Y cómo voy a lograr sacarme ese horror del cuerpo cuando vuelve a asaltarnos otra historia deplorable de un policía pederasta ¡otro policía! Miembros de las Fuerzas que están para velar por el ciudadano… O cuando contemplo, con estupor, la falsedad y el aplomo de un trabajador social que durante quince años ha pasado todos los controles de aptitud y actitud que le proporcionaban el certificado de capacitación para cuidar de chicos a los que, en lugar de protegerlos, se dedicaba a violarlos ¿No me digan que no es para encerrarlo bajo siete llaves?

Sexo y alcohol, como si no existiera otra cosa en el mundo. Siempre me he considerado una mujer con mucha empatía, algo que corroboran quienes me conocen, pero les juro sobre la Biblia que intento, por todos los medios situarme dentro de la cabeza de los hombres que van con prostitutas y no lo logro. Y vuelvo a acotar que no me refiero a quienes establecen en libertad una transacción sexual, sino a aquellos que saben, porque lo saben, que están con una menor o con una mujer atemorizada por las mafias. Mujeres que son marcadas como ganado para identificarlas de las que pertenecen a otras mafias. Mujeres que no saben qué tienen que hacer para salir de ahí o que, si lo saben, no pueden hacerlo porque más que sus vidas aman las de sus hijos, a quienes los proxenetas mantienen secuestrados. Mujeres que no se atreven a denunciar las condiciones inhumanas e insalubres en las que tienen que trabajar pero que confiesan que se arrancarían la piel a tiras cada vez que las tocan. Mujeres que pierden la dignidad de persona para convertirse en esclavas receptoras de los bajos instintos del hombre. Siempre el hombre. Siempre el sexo del hombre como arma de dominación, de sometimiento, de anulación y hasta de asesinato de la mujer.

Lo malo de todo esto es que quienes legislan, la mayoría de las veces, son hombres. Y quienes juzgan estos tremendos delitos contra la Mujer también suelen serlo, quizá incluso asiduos de algún que otro puticlub. Y ahí sí que hay una empatía que te rulas. Ya saben… entre bomberos no hay que pisarse la manguera, sobre todo porque, probablemente, la mayoría de ellos no dé el tamaño para semejante gesta.

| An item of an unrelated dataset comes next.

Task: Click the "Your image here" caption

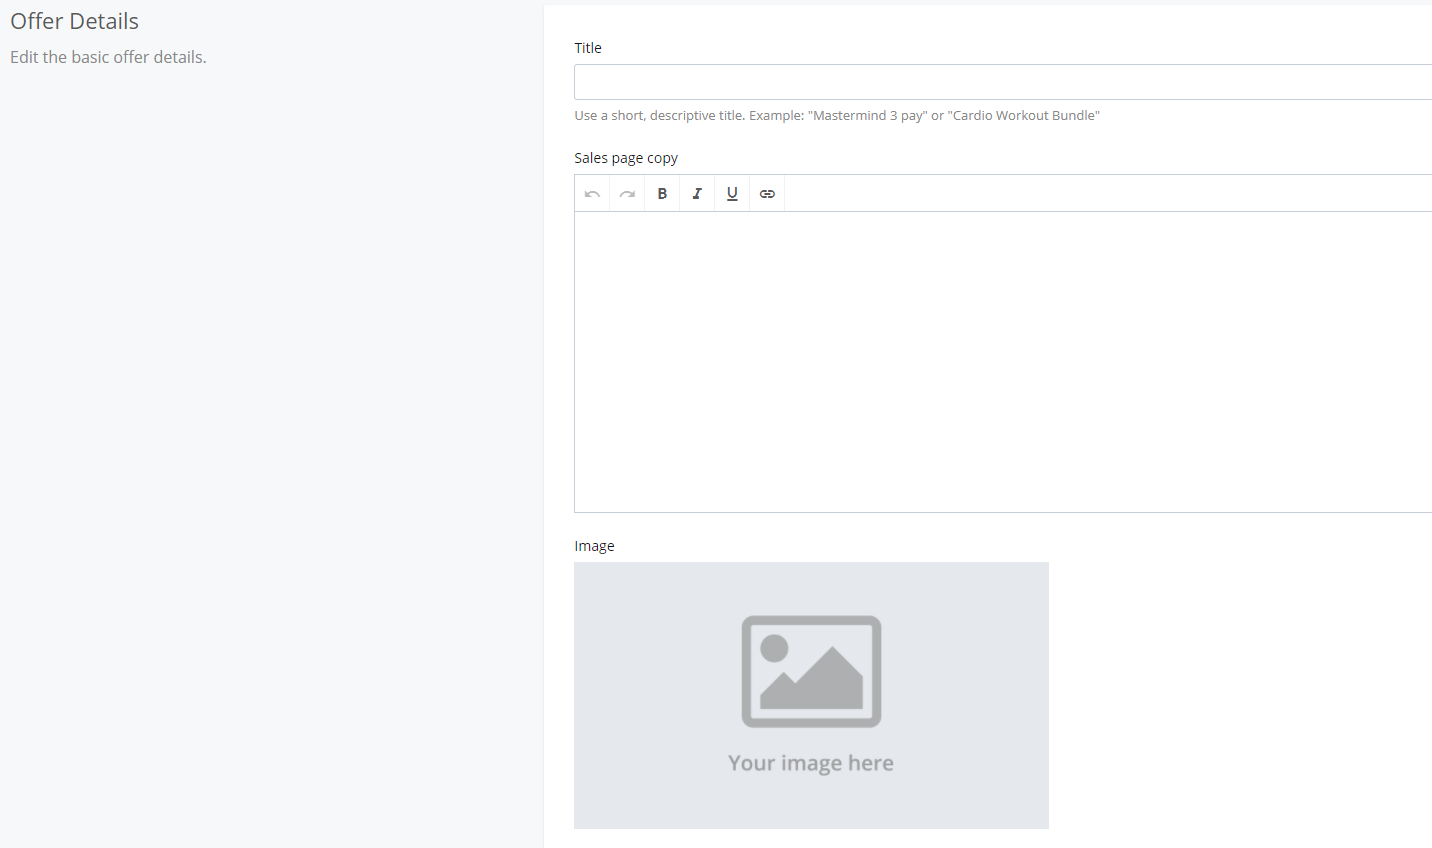Action: click(x=811, y=763)
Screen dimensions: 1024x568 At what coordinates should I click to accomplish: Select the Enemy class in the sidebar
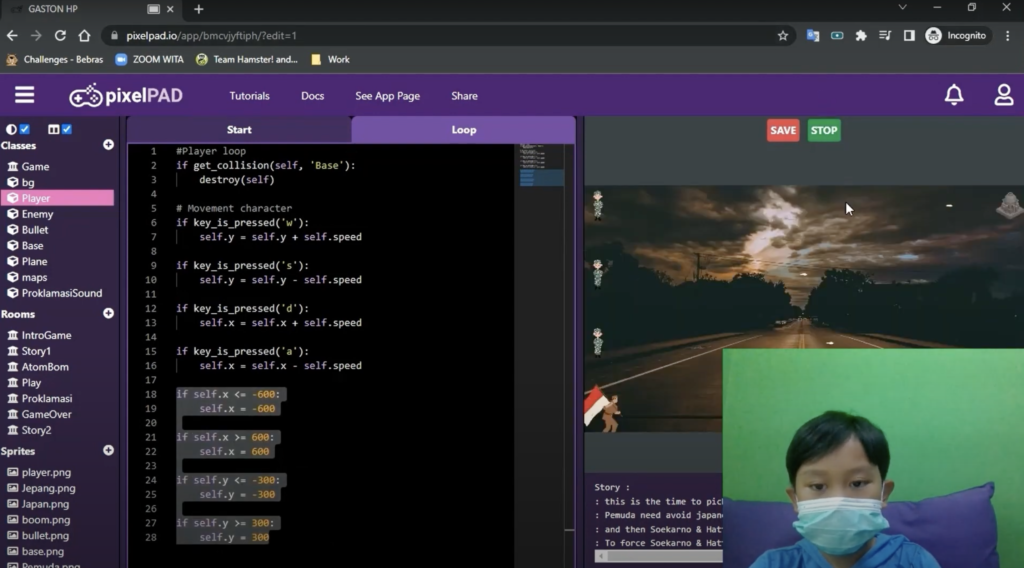pos(37,214)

Sí, lo confieso, a mi esperanza le queda muy pocas capas. Aunque sé que, como la estrella de mar, cada amanecer le crecen brotes y renueva sus ramas el olvido. Quizá la única forma de seguir adelante confiando en el hombre, ese árbol tantas veces sin fruto, sea caminar como Lot, sin volver la vista atrás y esperando que los muchos doctores Jekyll consigan mantener a raya a los míster Hyde que los habitan.